NASA wants to uncover the mystery behind the asteroid “16 Psyche.” that may contain a priceless treasure trove of minerals. “We’ve been to all the different planets, we’ve been to other asteroids. But we’ve never visited a body that has been made of entirely metal,” said Carol Polanskey, project scientist for the Psyche mission. Now NASA, led by researchers at Arizona State University, plans to send an unmanned spacecraft to orbit 16 Psyche – an asteroid roughly the size of Massachusetts, made of iron and other precious metals. The mission’s leader estimates that the iron alone on today’s market would be worth $10,000 quadrillion.
Previously: NASA Selects Two Missions to Visit Asteroids
(Score: 3, Insightful) by Arik on Friday January 20 2017, @04:17AM
It would be stupid to bring it to earth though. A total waste. The point to a claim like this is not to bring more iron to earth - it's to avoid having to boost all that iron from earth into space, which would take enormous amounts of energy to do.

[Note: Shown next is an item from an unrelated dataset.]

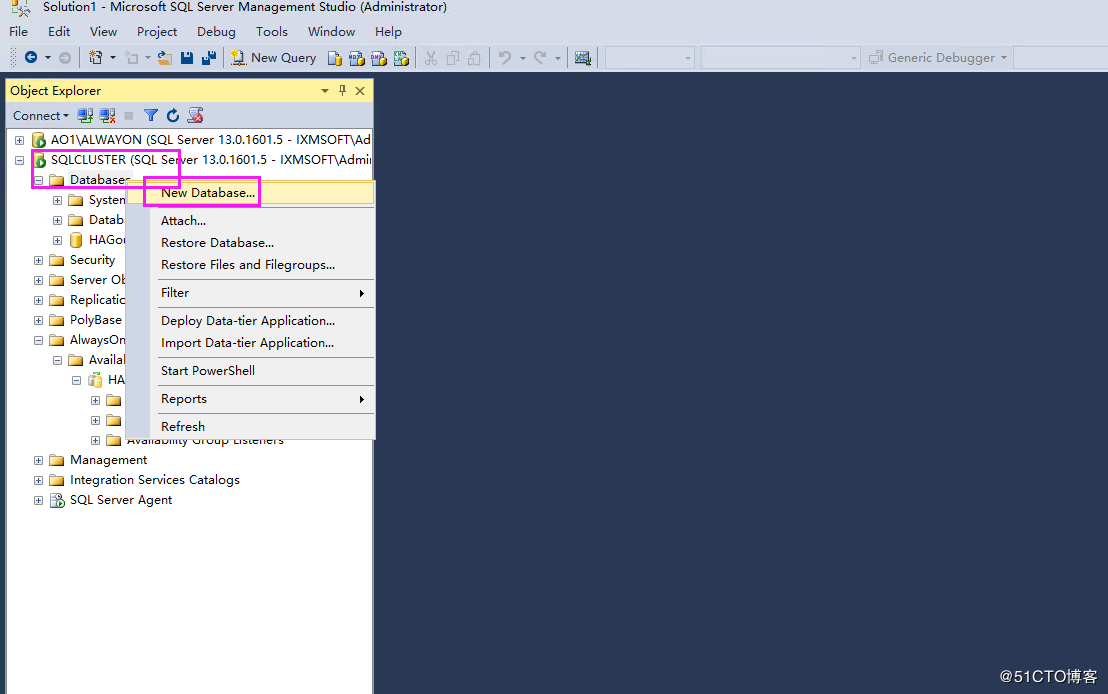Click the navigate back arrow toggle

click(31, 57)
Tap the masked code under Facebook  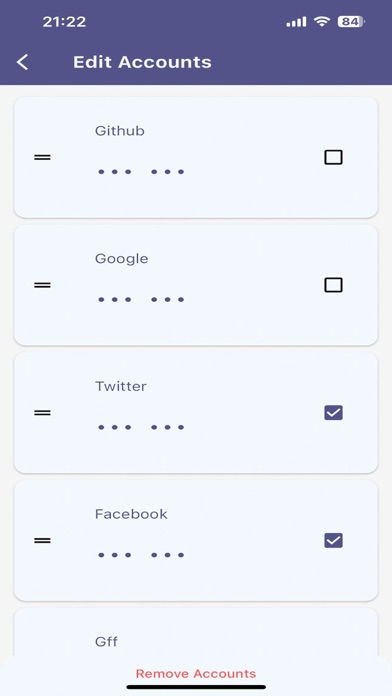click(x=141, y=555)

If laughter is the best medicine, who are the best doctors?
(Score: 2) by frojack on Friday January 20 2017, @05:27AM
The factory we would have to boost up there to take advantage of it would probably weigh as much.
Not to mention all the coal for the blast furnace. ;-)
No, you are mistaken. I've always had this sig.
(Score: 3, Insightful) by Arik on Friday January 20 2017, @08:21PM
If laughter is the best medicine, who are the best doctors?
(Score: 2, Informative) by frojack on Sunday January 22 2017, @08:14PM
Ok, lets take one step back then...
Boosting some primitive tools, and the number of people needed to build a factory using those tools, and the housing needed by those people, and the amount of food needed for those people for the decades it will take to build a factory, and the breathing gasses necessary to work for decades in zero atmosphere, will weight far more than the factory.
You keep stepping back like this with each more imaginative (read: unrealistic) suggestion, and it gets more and more expensive in money, energy, and time.
At some point you put the sci-fi books down and you ultimately conclude that the metal floating around in space is useless and valueless until you already have a shipboard factory and shipboard housing and shipboard food production, built on earth with existing metals, and assembled in orbit, and then sent to the target asteroid.
At some point you simply have to stop handwaiving all these things into existence just because some author in a sci-fi book imagined them. Welcome to the real world. Sorry to burst your bubble son.
No, you are mistaken. I've always had this sig.